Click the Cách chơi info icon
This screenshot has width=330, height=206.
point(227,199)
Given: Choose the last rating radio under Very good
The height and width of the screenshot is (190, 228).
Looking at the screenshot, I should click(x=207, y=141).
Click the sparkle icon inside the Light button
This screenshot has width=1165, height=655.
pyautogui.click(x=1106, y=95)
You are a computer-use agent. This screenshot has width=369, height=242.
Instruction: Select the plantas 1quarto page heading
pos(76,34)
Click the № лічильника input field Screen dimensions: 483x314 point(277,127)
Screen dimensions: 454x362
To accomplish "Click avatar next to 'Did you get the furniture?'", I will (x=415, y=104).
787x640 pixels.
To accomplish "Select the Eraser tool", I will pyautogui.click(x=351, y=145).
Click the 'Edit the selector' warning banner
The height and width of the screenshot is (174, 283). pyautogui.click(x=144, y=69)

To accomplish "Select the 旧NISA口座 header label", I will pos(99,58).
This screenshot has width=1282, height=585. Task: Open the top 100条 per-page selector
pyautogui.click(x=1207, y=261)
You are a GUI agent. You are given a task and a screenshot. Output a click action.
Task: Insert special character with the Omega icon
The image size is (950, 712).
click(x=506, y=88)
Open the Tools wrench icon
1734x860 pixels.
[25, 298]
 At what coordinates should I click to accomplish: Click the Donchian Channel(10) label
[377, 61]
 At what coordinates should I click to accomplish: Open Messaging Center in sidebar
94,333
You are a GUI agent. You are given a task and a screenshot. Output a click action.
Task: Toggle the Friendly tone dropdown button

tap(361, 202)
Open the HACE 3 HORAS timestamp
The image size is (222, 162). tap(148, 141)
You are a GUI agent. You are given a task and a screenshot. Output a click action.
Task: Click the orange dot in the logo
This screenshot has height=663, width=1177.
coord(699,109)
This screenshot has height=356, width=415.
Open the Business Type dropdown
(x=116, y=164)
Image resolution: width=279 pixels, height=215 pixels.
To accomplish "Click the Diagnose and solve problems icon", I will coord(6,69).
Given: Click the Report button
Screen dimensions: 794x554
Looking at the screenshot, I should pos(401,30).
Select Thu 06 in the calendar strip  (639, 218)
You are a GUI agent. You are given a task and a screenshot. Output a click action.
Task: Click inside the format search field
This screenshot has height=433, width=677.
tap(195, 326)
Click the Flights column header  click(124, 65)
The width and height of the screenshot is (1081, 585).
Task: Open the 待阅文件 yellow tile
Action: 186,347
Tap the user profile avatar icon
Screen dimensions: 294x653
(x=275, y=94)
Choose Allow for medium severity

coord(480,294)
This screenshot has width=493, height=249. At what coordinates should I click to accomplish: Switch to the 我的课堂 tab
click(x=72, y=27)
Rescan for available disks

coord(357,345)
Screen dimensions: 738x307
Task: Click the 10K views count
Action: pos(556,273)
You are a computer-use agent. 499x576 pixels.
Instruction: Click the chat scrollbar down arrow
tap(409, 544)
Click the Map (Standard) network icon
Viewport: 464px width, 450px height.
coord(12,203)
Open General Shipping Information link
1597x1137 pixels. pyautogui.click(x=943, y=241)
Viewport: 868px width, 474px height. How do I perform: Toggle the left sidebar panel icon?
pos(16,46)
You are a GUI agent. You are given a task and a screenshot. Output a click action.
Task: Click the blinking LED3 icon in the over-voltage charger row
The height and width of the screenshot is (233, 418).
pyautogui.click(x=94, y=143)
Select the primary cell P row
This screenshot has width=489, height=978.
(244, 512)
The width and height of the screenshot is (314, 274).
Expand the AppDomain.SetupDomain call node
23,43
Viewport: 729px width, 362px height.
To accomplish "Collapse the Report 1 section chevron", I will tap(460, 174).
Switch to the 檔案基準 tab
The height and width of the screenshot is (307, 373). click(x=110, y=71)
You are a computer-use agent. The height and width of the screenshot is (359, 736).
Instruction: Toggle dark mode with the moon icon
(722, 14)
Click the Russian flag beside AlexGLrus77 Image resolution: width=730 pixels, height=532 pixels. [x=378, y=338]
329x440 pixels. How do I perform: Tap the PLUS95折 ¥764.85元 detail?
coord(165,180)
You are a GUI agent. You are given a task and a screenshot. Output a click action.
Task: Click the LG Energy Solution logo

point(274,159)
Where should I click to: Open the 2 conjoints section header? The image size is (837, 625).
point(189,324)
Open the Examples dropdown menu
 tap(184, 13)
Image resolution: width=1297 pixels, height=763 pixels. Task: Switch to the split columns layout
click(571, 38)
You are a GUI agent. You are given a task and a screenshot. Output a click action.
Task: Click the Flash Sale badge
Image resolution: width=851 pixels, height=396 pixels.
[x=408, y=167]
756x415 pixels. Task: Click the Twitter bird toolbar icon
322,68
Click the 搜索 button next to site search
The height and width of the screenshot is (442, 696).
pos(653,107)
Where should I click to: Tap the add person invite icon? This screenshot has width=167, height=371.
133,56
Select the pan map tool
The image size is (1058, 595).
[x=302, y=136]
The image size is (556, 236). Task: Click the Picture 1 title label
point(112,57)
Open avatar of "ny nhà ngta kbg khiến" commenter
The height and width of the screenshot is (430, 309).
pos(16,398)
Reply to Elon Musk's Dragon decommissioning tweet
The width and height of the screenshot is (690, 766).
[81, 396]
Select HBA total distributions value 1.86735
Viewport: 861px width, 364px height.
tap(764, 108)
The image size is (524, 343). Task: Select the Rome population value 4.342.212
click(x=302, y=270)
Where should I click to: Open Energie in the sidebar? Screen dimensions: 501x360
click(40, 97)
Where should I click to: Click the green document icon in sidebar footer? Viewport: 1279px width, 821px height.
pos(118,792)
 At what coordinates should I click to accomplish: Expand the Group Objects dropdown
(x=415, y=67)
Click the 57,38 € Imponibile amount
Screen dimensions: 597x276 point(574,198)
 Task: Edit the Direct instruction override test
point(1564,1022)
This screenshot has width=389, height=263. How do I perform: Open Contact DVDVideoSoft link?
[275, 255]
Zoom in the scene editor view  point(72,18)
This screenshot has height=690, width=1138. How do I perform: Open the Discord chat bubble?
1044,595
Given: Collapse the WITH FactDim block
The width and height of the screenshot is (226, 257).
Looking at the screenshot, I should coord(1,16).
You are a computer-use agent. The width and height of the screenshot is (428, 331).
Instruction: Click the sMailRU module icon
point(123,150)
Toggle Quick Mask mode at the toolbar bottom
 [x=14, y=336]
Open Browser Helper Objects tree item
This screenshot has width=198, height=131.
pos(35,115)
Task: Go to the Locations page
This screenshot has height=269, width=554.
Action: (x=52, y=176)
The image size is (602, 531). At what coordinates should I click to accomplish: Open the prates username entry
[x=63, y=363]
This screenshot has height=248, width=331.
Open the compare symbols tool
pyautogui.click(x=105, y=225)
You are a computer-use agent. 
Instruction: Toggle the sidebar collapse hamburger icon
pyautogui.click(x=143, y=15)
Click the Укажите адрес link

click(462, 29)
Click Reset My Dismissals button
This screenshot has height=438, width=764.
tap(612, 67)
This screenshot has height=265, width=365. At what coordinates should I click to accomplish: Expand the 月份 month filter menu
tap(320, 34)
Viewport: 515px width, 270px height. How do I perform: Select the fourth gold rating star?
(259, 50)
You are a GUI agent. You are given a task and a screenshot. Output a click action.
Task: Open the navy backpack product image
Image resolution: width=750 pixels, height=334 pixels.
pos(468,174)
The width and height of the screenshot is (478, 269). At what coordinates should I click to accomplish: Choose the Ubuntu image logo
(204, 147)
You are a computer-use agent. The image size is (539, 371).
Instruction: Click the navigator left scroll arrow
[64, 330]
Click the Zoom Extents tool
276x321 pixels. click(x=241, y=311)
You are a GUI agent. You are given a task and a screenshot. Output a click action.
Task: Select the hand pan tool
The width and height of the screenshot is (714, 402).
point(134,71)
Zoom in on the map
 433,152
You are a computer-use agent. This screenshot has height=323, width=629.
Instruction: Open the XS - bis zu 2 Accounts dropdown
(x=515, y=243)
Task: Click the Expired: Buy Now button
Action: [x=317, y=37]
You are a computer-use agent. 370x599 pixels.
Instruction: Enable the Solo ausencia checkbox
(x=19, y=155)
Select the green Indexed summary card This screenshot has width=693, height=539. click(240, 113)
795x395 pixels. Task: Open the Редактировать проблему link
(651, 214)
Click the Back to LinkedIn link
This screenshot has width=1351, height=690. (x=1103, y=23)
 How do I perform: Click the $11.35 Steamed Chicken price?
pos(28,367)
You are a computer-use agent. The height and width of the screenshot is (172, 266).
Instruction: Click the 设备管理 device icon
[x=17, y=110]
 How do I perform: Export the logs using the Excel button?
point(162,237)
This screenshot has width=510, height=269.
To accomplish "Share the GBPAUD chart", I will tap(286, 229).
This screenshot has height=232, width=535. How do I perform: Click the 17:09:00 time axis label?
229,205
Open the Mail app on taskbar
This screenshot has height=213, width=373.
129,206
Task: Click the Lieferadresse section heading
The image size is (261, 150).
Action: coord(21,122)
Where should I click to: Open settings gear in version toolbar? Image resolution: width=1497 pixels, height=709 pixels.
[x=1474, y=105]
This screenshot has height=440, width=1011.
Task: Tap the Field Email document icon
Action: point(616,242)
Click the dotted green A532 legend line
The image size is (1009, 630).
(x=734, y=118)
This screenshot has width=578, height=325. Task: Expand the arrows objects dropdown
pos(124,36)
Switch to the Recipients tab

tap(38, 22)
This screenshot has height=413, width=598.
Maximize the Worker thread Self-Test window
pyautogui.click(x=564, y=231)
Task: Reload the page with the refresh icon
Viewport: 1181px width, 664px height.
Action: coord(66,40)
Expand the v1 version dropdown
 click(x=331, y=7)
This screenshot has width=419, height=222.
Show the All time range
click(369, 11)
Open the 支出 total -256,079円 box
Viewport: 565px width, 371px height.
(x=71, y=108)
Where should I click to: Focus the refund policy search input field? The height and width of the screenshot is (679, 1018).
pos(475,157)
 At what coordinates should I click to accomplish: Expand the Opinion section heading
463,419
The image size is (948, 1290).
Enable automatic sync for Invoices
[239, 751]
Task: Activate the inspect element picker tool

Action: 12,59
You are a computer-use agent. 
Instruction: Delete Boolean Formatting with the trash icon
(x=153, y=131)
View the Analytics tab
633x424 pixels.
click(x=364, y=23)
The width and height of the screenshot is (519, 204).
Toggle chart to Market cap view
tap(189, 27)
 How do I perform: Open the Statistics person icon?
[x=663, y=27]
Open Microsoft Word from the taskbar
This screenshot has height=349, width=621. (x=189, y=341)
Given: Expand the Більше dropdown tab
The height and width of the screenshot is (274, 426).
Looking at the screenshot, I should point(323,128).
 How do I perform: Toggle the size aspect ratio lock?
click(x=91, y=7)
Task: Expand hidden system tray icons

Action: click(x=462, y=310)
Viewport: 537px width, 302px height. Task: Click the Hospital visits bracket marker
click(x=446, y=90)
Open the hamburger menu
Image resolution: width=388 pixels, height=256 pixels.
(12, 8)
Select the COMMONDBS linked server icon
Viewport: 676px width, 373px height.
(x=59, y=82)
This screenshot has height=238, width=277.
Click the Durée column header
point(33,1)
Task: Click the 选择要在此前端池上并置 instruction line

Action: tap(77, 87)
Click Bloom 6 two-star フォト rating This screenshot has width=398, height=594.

· · ·

• What to do
Gather each line in the entries above where the string "will" is found.

• Answer for this exercise
To accomplish "Click avatar next to 'Did you get the furniture?'", I will (x=415, y=104).
To accomplish "Select the Eraser tool", I will pyautogui.click(x=351, y=145).
To accomplish "Select the 旧NISA口座 header label", I will pos(99,58).
To accomplish "Click the Diagnose and solve problems icon", I will coord(6,69).
To accomplish "Collapse the Report 1 section chevron", I will tap(460, 174).
To accomplish "Share the GBPAUD chart", I will tap(286, 229).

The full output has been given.